What is the proper way to do crunches?
Q: I’m a little confused on how to work abs correctly. My training partner says that you have to be able to do at least 250 crunches if you ever want a tight waistline with visible abs. I know this is not true, because I’ve tried it and still no major results. Aside from the obvious things such as a strict diet and good amount of cardio, what advice do you offer when it comes to proper technique of performing the most basic abdominal exercise, the crunch?
A: Of all the body parts, I believe abdominals are the most misunderstood. The average person believes a great abdominal workout depends on how many crunches they can do. Nothing could be further from the truth. It’s been my experience that those who claim to be able to do hundreds of crunches have trouble squeezing out 20 when forced to use proper technique. Remember, when it comes to achieving a great waistline, quality will go a lot further than quantity, so be sure to incorporate the following techniques for best results.

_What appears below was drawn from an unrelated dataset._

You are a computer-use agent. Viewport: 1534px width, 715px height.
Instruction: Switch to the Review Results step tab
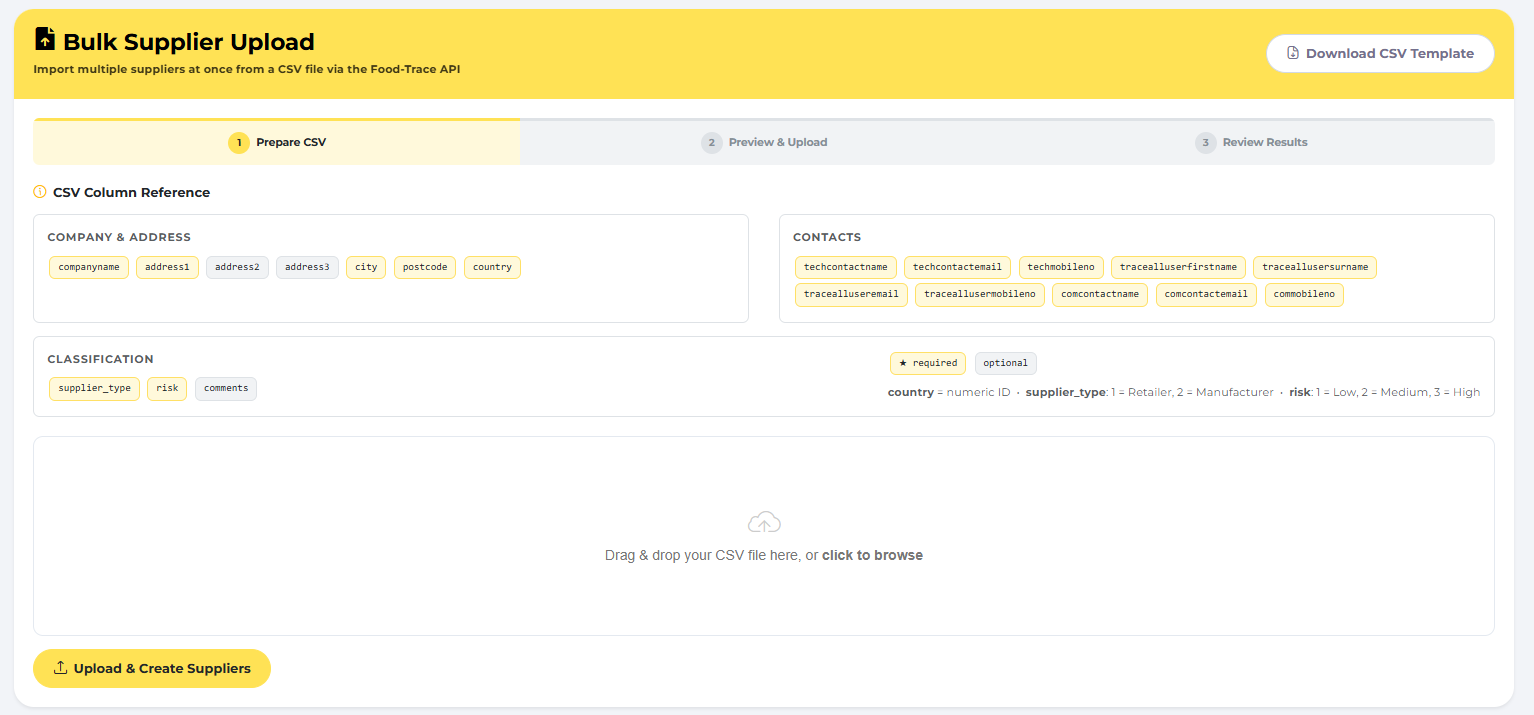click(1251, 143)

Keep your head parallel to your torso
One of the biggest mistakes people make is locking their fingers behind their heads and pulling their neck and head forward. This technique will most likely result in a pain in the neck rather than a chiseled midsection. Instead, try lightly touching your ears with your fingers, keeping your neck parallel to your torso and slowly lifting your body with your chin facing the ceiling. A great way to perfect this technique and limit neck pain is to wrap a small workout towel behind your head, grip it in both hands and crunch up. Be careful not to pull on the towel but only to rest your head and neck, and you will automatically feel intense pressure in the abdominal muscles instead of the neck.
Eliminate all momentum
Slow down! What’s the hurry? If you are ever going to get the six-pack of your dreams, you have to take your time and make sure that you are lifting your body with your abs only and not using the rest of the body to complete the exercise. If you’re doing them correctly, it should take approximately 2-3 seconds to complete one rep.
Exhale at the top of the movement
Failure to exhale at the top of the crunch shortens the movement and puts a buffer of air in between you and your abs. Therefore, it’s important to time your breathing so you breathe out at the top of the movement, allowing for peak contraction and a longer range of motion.
Pause at the top and bottom of each repetition
By stopping your motion for a split second at the top and bottom of each crunch, you’ll increase time under tension, causing the muscle to burn in tensely. This technique will quickly exhaust the abdominals by forcing a greater number of muscle fibers to get involved, giving you an incredible workout.
Incorporate giant sets
Use giant sets - series of abdominal exercises done in a row with little to no rest in between. A good example would be doing crunches, bicycle crunches and leg raises for 25 repetitions each. The take a 40-50-second rest and start again until the desired amount of sets is complete. Giant sets will help shape and refine the abs as well as build endurance.
Try adding the above techniques to your abdominal training and good results are sure to follow.